I’ve learned that once you eliminate sugar or unhealthy foods from your diet, your taste buds will change. Plus, you will start to view food as fuel instead of relying on it for comfort or happiness.
Here Are A Few Tips To Help You Stay On Track:
Eat a variety of fresh, whole foods. Aim to incorporate plenty of colourful vegetables, fruits, lean proteins, healthy fats and a moderate amount of whole grains. When your body is nourished, you won’t crave unhealthy foods as often.
Eat when you are hungry. This is something that has taken me a long time to learn. In the fitness competition world, we are taught to eat every three hours. However, there are many studies that suggest you can maintain your weight with six small meals or three larger meals. It’s all based on personal preference. If you find you eat too much in three meals, then switch to six. However, if you find six meals is too much work, then switch to three. It’s that simple! Just be mindful of what you are eating and keep a close eye on portion sizes.
Find foods that energize you. We are all unique. Some of us need to avoid, dairy, gluten, wheat, sugar or alcohol to feel our best. Be in tune with your own body. It will tell you what to eat and what not to eat. For example, many people avoid gluten entirely, even though they are not gluten-intolerant. There are tests that can be done. But your body will typically tell you when there’s something wrong. Pay close attention to any bloating, digestion issues, energy levels, mood, weight gain and/or weight loss.
Learn how to cook. Home cooked meals not only taste better, but they’re also much healthier for you. By learning how to cook, you will develop a healthier relationship with food. Plus you will enjoy and appreciate your meals so much more just knowing that you created them!

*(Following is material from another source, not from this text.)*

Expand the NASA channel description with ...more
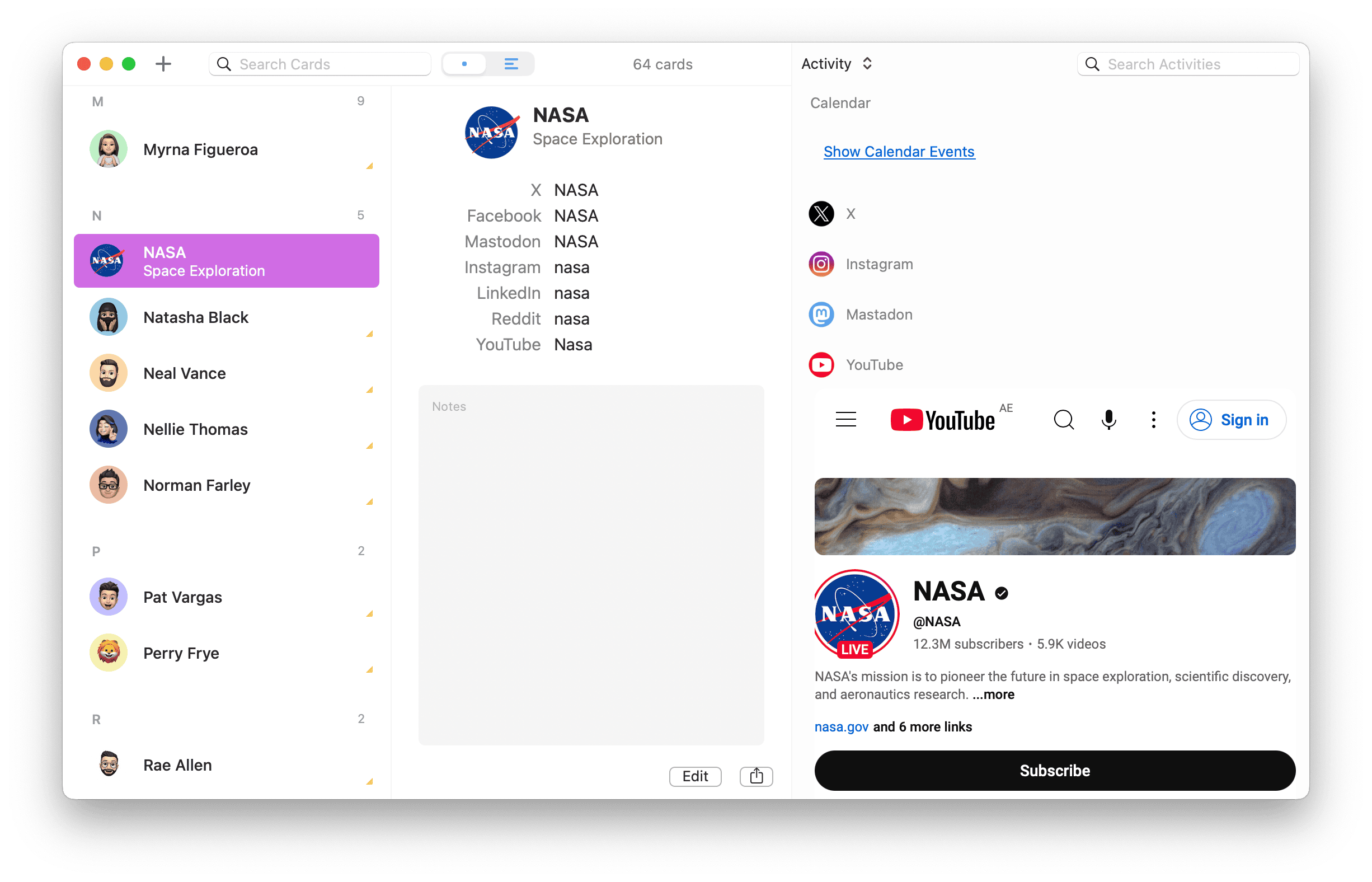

Eat slowly and mindfully. It takes the body at least 20 minutes to signal to the brain that you are full. So turn off the T.V., shut down the computer or put away the newspaper. Be in tune with your body and put the fork down when you are satisfied, not stuffed!
Think about why you are eating. Are you actually hungry? Maybe you are bored, tired, lonely or feeling emotional. Has eating become a late night ritual for you? If so, try to pre-occupy yourself. Read a book, take a walk, clean out a closet or call a friend. Chances are, the urge will go away. Another tip: have a glass of water. Sometimes we are actually thirsty when we think we are hungry.